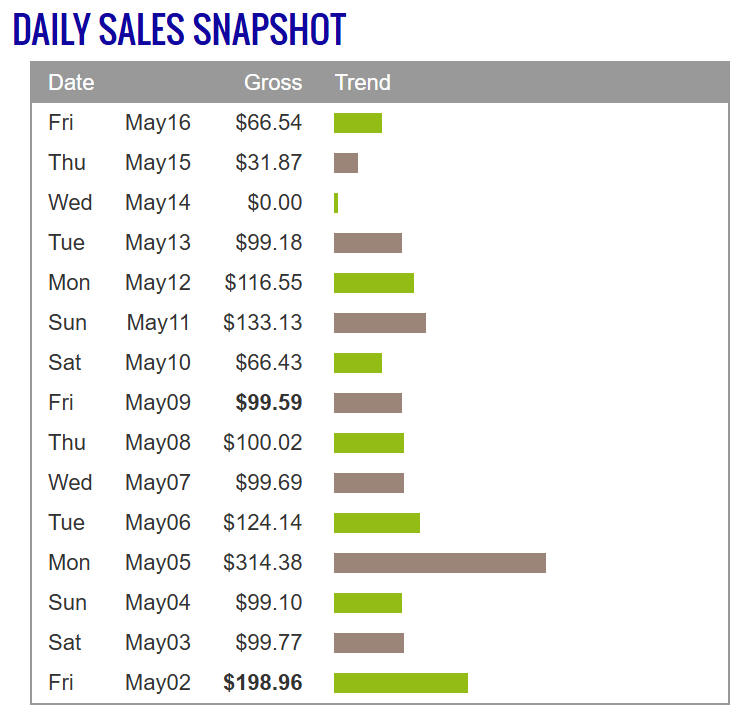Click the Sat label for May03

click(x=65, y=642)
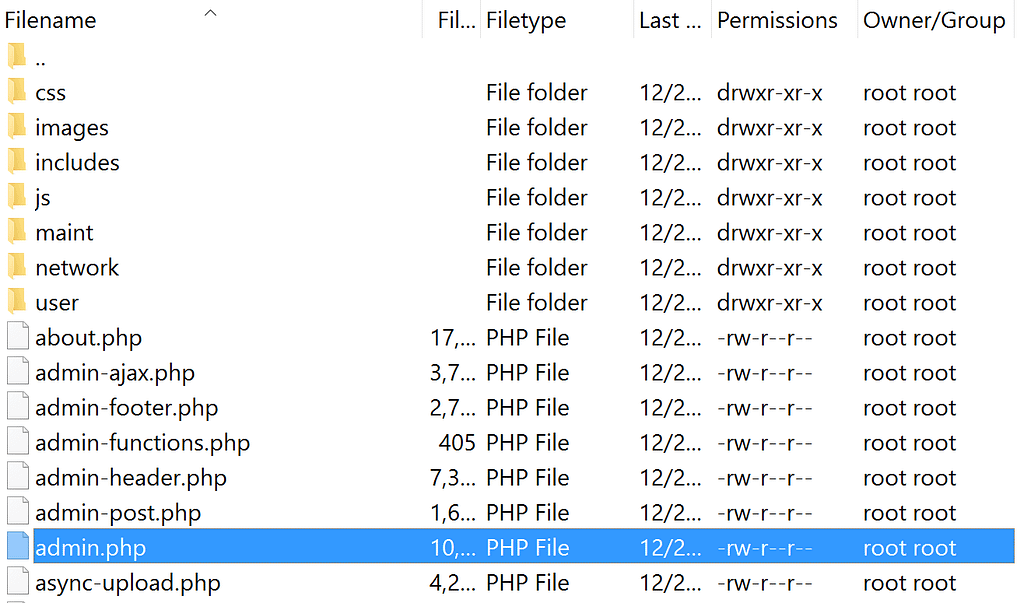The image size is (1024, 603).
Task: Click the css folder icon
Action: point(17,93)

[GOAL OF THE EXERCISE] Rewrite all the records above as a JSON list of strings, one string per line, skipping blank lines and leaving the pictures out.

[RESULT OF THE TASK]
[
  "Click the Sat label for May03",
  "click(x=65, y=642)",
  "The image size is (1024, 603).",
  "Task: Click the css folder icon",
  "Action: point(17,93)"
]